If you had to boil down the purpose of SaaS management into one word, it would be transparency. Sounds pretty simple, right? If you’re in IT, you know how loaded “simple” really is. Perhaps the single biggest challenge for IT when it comes to cloud applications is not the cost, subscriptions, licenses or even security. It’s transparency - being able to answer:
- What do I have?
- How is it being used?
- Who is using it?
- What data is involved?
SaaS applications have given companies of all sizes technology at scale, often at a fraction of the price and resources required to obtain and manage them. Employees have unlimited access to data and can easily share information amongst themselves and authorized third parties (at least, we hope they are authorized).
With all of the benefits, however, there are specific drawbacks of cloud technology, specifically, how easy it is to get out of control. Unless IT has specific SaaS governance policies in place that are actively being monitored and upheld, the SaaS landscape is anything but transparent.
A Blind Eye
IT is often the last to know of the new apps brought into the platform. Those questions above? They are what keep IT execs up at night. “Who the hell knows what we have?” is a phrase I recently heard one company ask. It’a valid point and shared by many CIOs.
IT cannot turn a blind eye to the SaaS ecosystem. In fact, it should be integrated into the overall IT governance strategy. SaaS may not be taking over the world, but it damn well might be soon. One rogue SaaS application can destroy a company if it’s left unchecked, yet many employees have no idea how much risk and vulnerability they are introducing to the company every time they begin using a new and unmonitored cloud application.

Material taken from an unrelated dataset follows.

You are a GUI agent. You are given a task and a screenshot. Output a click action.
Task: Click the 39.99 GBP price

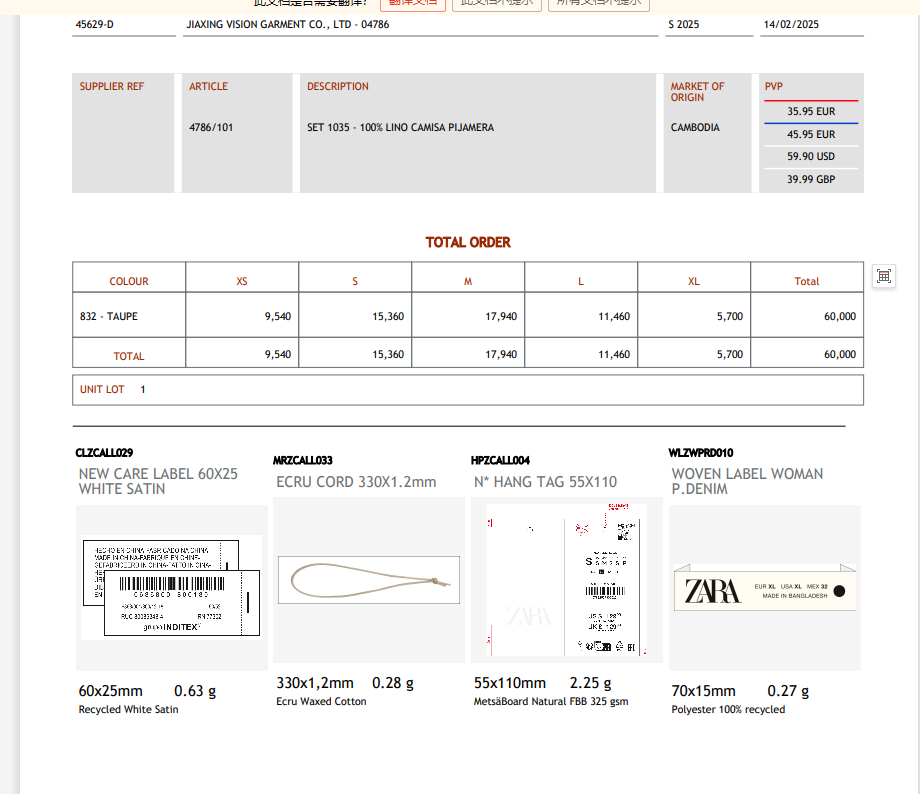[810, 180]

Related: The #1 Biggest Risk to CIOs
It’s not the cloud app that is so dangerous; it’s the data that goes along with it. How sensitive is that data? If the app, the app vendor, or your company were to get hacked, would the data breach spell disaster? How well is that vendor protecting your data, sensitive or not? What happens when that vendor goes out of business? Do they properly dispose of your data? Is any of your data being sold to another party?
CIOs must not only know what cloud apps are in the enterprise but exactly how those apps are being used and by whom. It’s not a one-time thing, either. This takes perseverance and a dedication to a SaaS governance policy that demands rigorous monitoring. Transparency means nothing is hidden, nothing is a surprise.
CIOs can’t survive with a blind eye. They only have two eyes and that’s by design: one focused on risk and one focused on opportunities.
A Critical Eye
It wasn’t long ago that CIOs had a dilemma to solve: keep data in house for greater control and security but at the risk of less flexibility and greater costs; or push data into the cloud for greater scale and access at the risk of less security. Today, however, that question has been answered. Cloud First is a global priority for increasingly more companies.
- Hybrid cloud adoption grew 3X in the last year, increasing from 19% to 57%
- In 15 months, 80% of all IT budgets will be committed to cloud solutions
- Trust that public clouds keep data secure jumped 76% in one year
Clearly, both SaaS vendors and IT executives have figured this cloud thing out. The report says the increased confidence comes from a greater awareness of its necessity in order to survive. More secure APIs, better authentication and other security enhancements have given IT executives the peace of mind they need to jump on the SaaS bandwagon.
Security concerns may be eased, but IT execs must still place a critical eye on their risk. Not all cloud vendors are alike in their commitment to security. If there isn’t strict SaaS governance, employees can easily, albeit inadvertently, invite dangerous applications into the mix, almost always without informing IT.
CIOs must invest in SaaS management software to ensure they can not only track known applications (both SaaS and on-premise) but identify shadow IT wherever it may hide. A critical eye is constantly assessing risk - current and potential. Only then can IT executives answer those questions of what, how and who. That, my friends, is called transparency.
A Keen Eye
With one eye on risk, the other eye gets the more pleasant job of focusing on opportunities. The cloud brings plenty of flexibility, freedom and choice. SaaS applications enable companies to do more, often with less. Identifying those areas where improvements can be made via SaaS technology is actually fun and opens up an entirely new frontier of possibilities.
IT executives have the world at their fingertips. There are SaaS apps for virtually every business function, ones that will bring unprecedented functionality and productivity to employees. This is where SaaS governance must come into play.
It’s too easy to get excited about the next greatest app. Employees (including executives) must be given guidelines on how they are to go about consuming SaaS applications. Priority number one is transparency. IT is the Big Brother and NOTHING, I mean nothing, should get by them.
Of course, not every employee will comply, requiring modern SaaS management software to make this process much easier. Governance can only go so far, then technology acts as a backup plan, a failsafe, a periscope into every app and every user. It can also help enforce the governance policy by providing a deterrent for insubordination.
Transparency goes both ways. Employees need to understand the stance of IT with strong governance policies and enforcement. CIOs and IT executives need to know what exactly is in their IT landscape at all times. In both cases, transparency brings peace of mind as it sets expectations, lowers risk and ultimately empowers the enterprise.